(20)

213 25 32
                                    

"Tatlım 14 numaralı masadaki siparişleri alır mısın?" Annemin mutfaktan seslenmesiyle elimdeki bulaşıkları bırakıp garson önlügümü taktım. Cebimdeki not defterini ve kalemi çıkartarak 14 numaralı masaya doğru koşarak ilerledim.

"Hoşgeldiniz efendim" Gelen çifte menüyü uzatırken gülümseyerek aldılar. Kadın menüdeki bir yemeği karşısındaki adama gösterip yorumlarken ben birkaç adım uzakta siparişlerini beklemeye başladım.

Annemle beraber evimizin hemen yanında işlettigimiz küçük kafede şu an ona yardım ediyordum. Genelde derslerimden dolayı buraya fazla gelemezdim, benim yerime Hoseok bakardı. Hoseok bir aile dostumuzun tek çocuğuydu, ailesi yurt dışında yaşadığı için çoğu zaman onunla annem ilgilenirdi.

Ailesinden uzakta olduğu için aradığı o aile sıcaklığını ona biz vermiştik, bu yüzden karşılık beklemeden tüm işlerimize koşmaya çalışıyordu. Fakat bugün üniversite finalleri yaklaştığı için gelememişti, annem de onun yerine beni çağırmıştı.

Not defterime "iki beşamel soslu makarna, bir kola ve bir ice tea" yazarken düşüncelerimden sıyrılmış ve çifti baş başa bırakarak yine koşarak mutfağa geçmiştim.

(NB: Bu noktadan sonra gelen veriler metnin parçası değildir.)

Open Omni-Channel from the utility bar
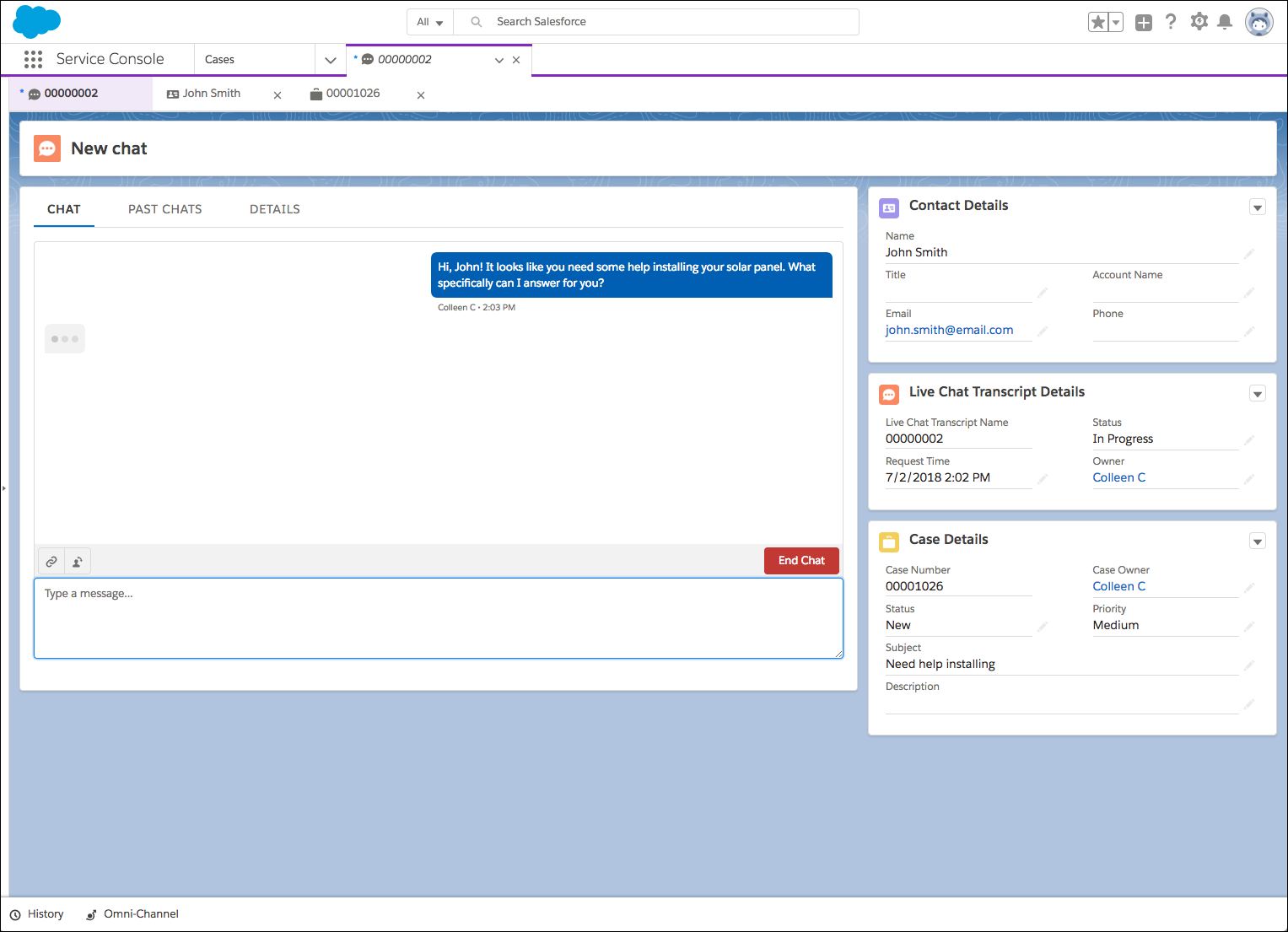Image resolution: width=1288 pixels, height=932 pixels. (x=132, y=913)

Anneme siparişi söyleyip tekrar bulaşıkların başına geçecekken restoranın telefonunun çalması ile o tarafa yöneldim. Telefonun ahizesini kaldırıp karşı taraftan önce cevapladım.

"Passion 7 Kafe buyurun?"

"Üç tavuk burger menü getirebilir misiniz lütfen?"

"Ah tabii. Adresi alabilir miyim?"

Telefonun karşısındaki kişi adresi söylerken hızla not aldım.

"Başka bir isteğiniz var mı efendim?"

"Teşekkürler"

Telefonu kapatıp anneme gelen siparişi söylediğimde elinde hazır burger menülerin olduğunu seslendi. Annemin yanına gidip hazır burgerleri paketledim ve siparişleri götürürken kullandığım motorun arkasına yerleştirdim.

"Jimin şu siparişleri bırak da öyle git" Annemin hazırladığı makarnaları alıp az önceki çiftin yanına götürdüm. "Afiyet olsun" İçeceklerini de bırakırken bana teşekkürler ettiler, onlara karşılık verip hızla kafeden çıktım.

Hafta içi olduğu için kafe fazla yoğun değildi ama yine de iki kişi olduğumuz için yetişmek zor oluyordu. Anneme çalışana ihtiyacımız olduğunu söylesem de kazandığımız bütçe bize anca yettiğinden kendimiz yapmaya çalışıyorduk.

Elimde adresin yazılı olduğu kağıda bakarak motoru çalıştırdım, daha önce bu sokaktan sipariş aldığım için burayı iyi biliyordum. Motoru o tarafa sürerken gördüğüm kırmızı ışık ile durdum, bu sırada cebimdeki telefon titremişti.

Gelen aramada Taehyung'un ismini görmemle kulaklığımı takıp aramayı cevapladım.

"JİMİN"

Trafik lambası yeşile döndüğü için tekrar hareket edecekken Taehyung'un sesinin kulaklarımda yankılanması ile birkaç saniye kendime gelmeyi bekledim.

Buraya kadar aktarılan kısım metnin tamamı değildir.